Sodium-glucose cotransporter 2 (SGLT2) inhibitors are a novel class of glucose-lowering agents that have improved clinical outcomes in patients with heart failure; however, their therapeutic mechanisms remain elusive. Although contradictory results have been reported, it has been proposed that improving Na+ homeostasis may be the underlying mechanism of action of SGLT2 inhibitors in heart failure treatment. This study explored whether empagliflozin ameliorates Na+ and Ca2+ handling disorders induced by ouabain in an Na+-dependent manner.
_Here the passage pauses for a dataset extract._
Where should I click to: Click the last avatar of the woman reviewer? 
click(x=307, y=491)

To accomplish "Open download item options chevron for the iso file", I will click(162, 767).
Isolated ventricular myocytes of mice were incubated with ouabain to establish a cellular model of Na+ overload. Effects of empagliflozin on Na+ and Ca2+ handling were evaluated using an ionOptix system and a confocal microscope. Distinct cytosolic Na+ levels were established by incubating different ouabain concentrations (10, 50, and 100μmol/L). In the absence of ouabain, 1μmol/L empagliflozin had a negligible impact on Na+ and Ca2+ handling in ventricular myocytes. Ouabain (50μmol/L) significantly enhanced cytosolic Na+ levels and dysregulated Ca2+ handling, including an increased Ca2+ transient amplitude, elevated Ca2+ content in the sarcoplasmic reticulum, and enhanced spontaneous Ca2+ release normalized by treatment with 1μmol/L empagliflozin within 10min. All Na+ and Ca2+ handling abnormalities induced by ouabain were reversed by 1μmol/L empagliflozin. The efficacy of empagliflozin was more potent at higher cytosolic Na+ levels. Pretreatment with the Na+/H+ exchanger (NHE) inhibitor (1μmol/L cariporide) abolished the effects of empagliflozin. Empagliflozin ameliorates ouabain-induced Na+ and Ca2+ handling disorders in a cytosolic Na+-dependent manner, potentially by inhibiting the NHE.